# [Task description]
Copy each of the following items word for word, keeping every line as it appears.

# [Data to examine]
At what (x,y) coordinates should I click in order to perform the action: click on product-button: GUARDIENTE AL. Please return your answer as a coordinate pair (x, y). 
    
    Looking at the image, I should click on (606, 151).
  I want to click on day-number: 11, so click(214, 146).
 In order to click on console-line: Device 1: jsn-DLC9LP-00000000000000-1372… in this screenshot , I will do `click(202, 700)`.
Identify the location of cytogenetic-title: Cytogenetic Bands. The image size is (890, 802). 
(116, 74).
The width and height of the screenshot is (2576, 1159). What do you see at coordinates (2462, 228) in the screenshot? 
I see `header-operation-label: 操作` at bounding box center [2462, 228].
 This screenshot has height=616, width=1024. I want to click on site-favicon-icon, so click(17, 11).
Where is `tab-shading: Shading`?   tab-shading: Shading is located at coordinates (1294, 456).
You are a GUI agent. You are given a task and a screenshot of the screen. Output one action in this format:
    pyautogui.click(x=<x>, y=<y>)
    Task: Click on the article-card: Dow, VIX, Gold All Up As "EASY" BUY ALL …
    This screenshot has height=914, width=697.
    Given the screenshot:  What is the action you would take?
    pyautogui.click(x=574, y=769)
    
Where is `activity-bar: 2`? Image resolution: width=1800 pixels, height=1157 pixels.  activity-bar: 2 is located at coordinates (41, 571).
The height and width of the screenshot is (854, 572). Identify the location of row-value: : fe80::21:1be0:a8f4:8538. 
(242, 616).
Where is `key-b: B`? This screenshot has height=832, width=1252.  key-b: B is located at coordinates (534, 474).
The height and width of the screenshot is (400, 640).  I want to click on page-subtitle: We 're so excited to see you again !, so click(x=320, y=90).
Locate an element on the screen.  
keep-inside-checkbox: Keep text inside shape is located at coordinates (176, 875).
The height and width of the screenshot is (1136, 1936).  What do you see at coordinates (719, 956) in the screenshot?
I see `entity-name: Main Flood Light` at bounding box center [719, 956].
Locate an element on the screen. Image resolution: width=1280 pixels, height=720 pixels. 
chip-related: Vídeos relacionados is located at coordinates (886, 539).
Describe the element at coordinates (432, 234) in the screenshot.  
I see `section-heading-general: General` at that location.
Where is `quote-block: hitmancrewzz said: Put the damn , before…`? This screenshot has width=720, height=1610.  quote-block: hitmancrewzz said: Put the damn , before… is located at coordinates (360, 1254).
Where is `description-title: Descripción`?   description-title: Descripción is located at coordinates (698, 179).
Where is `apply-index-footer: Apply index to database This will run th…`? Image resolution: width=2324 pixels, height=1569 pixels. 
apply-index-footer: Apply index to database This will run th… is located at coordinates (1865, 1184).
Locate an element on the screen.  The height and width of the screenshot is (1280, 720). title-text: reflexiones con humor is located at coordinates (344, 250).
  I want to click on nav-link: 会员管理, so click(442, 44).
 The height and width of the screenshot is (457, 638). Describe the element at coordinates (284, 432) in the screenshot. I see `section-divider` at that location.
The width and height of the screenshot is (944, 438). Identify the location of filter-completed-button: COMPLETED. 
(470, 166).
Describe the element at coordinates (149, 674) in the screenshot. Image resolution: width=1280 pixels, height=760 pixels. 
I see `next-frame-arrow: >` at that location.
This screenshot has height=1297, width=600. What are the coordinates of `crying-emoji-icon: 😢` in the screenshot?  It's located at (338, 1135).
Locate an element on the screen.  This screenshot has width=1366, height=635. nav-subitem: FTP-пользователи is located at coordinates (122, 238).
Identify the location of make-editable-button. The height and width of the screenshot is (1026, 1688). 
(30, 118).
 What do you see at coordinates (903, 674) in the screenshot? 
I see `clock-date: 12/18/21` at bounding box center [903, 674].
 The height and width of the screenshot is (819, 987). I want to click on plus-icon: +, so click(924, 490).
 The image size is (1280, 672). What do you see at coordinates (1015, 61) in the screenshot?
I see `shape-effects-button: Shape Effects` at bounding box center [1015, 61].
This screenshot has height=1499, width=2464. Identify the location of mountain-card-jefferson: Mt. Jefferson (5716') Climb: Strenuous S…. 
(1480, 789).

# [Answer for this exercise]
At what (x,y) coordinates should I click in order to perform the action: click on product-button: GUARDIENTE AL. Please return your answer as a coordinate pair (x, y). 
    
    Looking at the image, I should click on (606, 151).
  I want to click on day-number: 11, so click(214, 146).
 In order to click on console-line: Device 1: jsn-DLC9LP-00000000000000-1372… in this screenshot , I will do `click(202, 700)`.
Identify the location of cytogenetic-title: Cytogenetic Bands. The image size is (890, 802). 
(116, 74).
The width and height of the screenshot is (2576, 1159). What do you see at coordinates (2462, 228) in the screenshot? 
I see `header-operation-label: 操作` at bounding box center [2462, 228].
 This screenshot has height=616, width=1024. I want to click on site-favicon-icon, so click(17, 11).
Where is `tab-shading: Shading`?   tab-shading: Shading is located at coordinates (1294, 456).
You are a GUI agent. You are given a task and a screenshot of the screen. Output one action in this format:
    pyautogui.click(x=<x>, y=<y>)
    Task: Click on the article-card: Dow, VIX, Gold All Up As "EASY" BUY ALL …
    This screenshot has height=914, width=697.
    Given the screenshot:  What is the action you would take?
    pyautogui.click(x=574, y=769)
    
Where is `activity-bar: 2`? Image resolution: width=1800 pixels, height=1157 pixels.  activity-bar: 2 is located at coordinates (41, 571).
The height and width of the screenshot is (854, 572). Identify the location of row-value: : fe80::21:1be0:a8f4:8538. 
(242, 616).
Where is `key-b: B`? This screenshot has height=832, width=1252.  key-b: B is located at coordinates (534, 474).
The height and width of the screenshot is (400, 640).  I want to click on page-subtitle: We 're so excited to see you again !, so click(x=320, y=90).
Locate an element on the screen.  
keep-inside-checkbox: Keep text inside shape is located at coordinates (176, 875).
The height and width of the screenshot is (1136, 1936).  What do you see at coordinates (719, 956) in the screenshot?
I see `entity-name: Main Flood Light` at bounding box center [719, 956].
Locate an element on the screen. Image resolution: width=1280 pixels, height=720 pixels. 
chip-related: Vídeos relacionados is located at coordinates (886, 539).
Describe the element at coordinates (432, 234) in the screenshot.  
I see `section-heading-general: General` at that location.
Where is `quote-block: hitmancrewzz said: Put the damn , before…`? This screenshot has width=720, height=1610.  quote-block: hitmancrewzz said: Put the damn , before… is located at coordinates (360, 1254).
Where is `description-title: Descripción`?   description-title: Descripción is located at coordinates (698, 179).
Where is `apply-index-footer: Apply index to database This will run th…`? Image resolution: width=2324 pixels, height=1569 pixels. 
apply-index-footer: Apply index to database This will run th… is located at coordinates (1865, 1184).
Locate an element on the screen.  The height and width of the screenshot is (1280, 720). title-text: reflexiones con humor is located at coordinates (344, 250).
  I want to click on nav-link: 会员管理, so click(442, 44).
 The height and width of the screenshot is (457, 638). Describe the element at coordinates (284, 432) in the screenshot. I see `section-divider` at that location.
The width and height of the screenshot is (944, 438). Identify the location of filter-completed-button: COMPLETED. 
(470, 166).
Describe the element at coordinates (149, 674) in the screenshot. Image resolution: width=1280 pixels, height=760 pixels. 
I see `next-frame-arrow: >` at that location.
This screenshot has height=1297, width=600. What are the coordinates of `crying-emoji-icon: 😢` in the screenshot?  It's located at (338, 1135).
Locate an element on the screen.  This screenshot has width=1366, height=635. nav-subitem: FTP-пользователи is located at coordinates (122, 238).
Identify the location of make-editable-button. The height and width of the screenshot is (1026, 1688). 
(30, 118).
 What do you see at coordinates (903, 674) in the screenshot? 
I see `clock-date: 12/18/21` at bounding box center [903, 674].
 The height and width of the screenshot is (819, 987). I want to click on plus-icon: +, so click(924, 490).
 The image size is (1280, 672). What do you see at coordinates (1015, 61) in the screenshot?
I see `shape-effects-button: Shape Effects` at bounding box center [1015, 61].
This screenshot has height=1499, width=2464. Identify the location of mountain-card-jefferson: Mt. Jefferson (5716') Climb: Strenuous S…. 
(1480, 789).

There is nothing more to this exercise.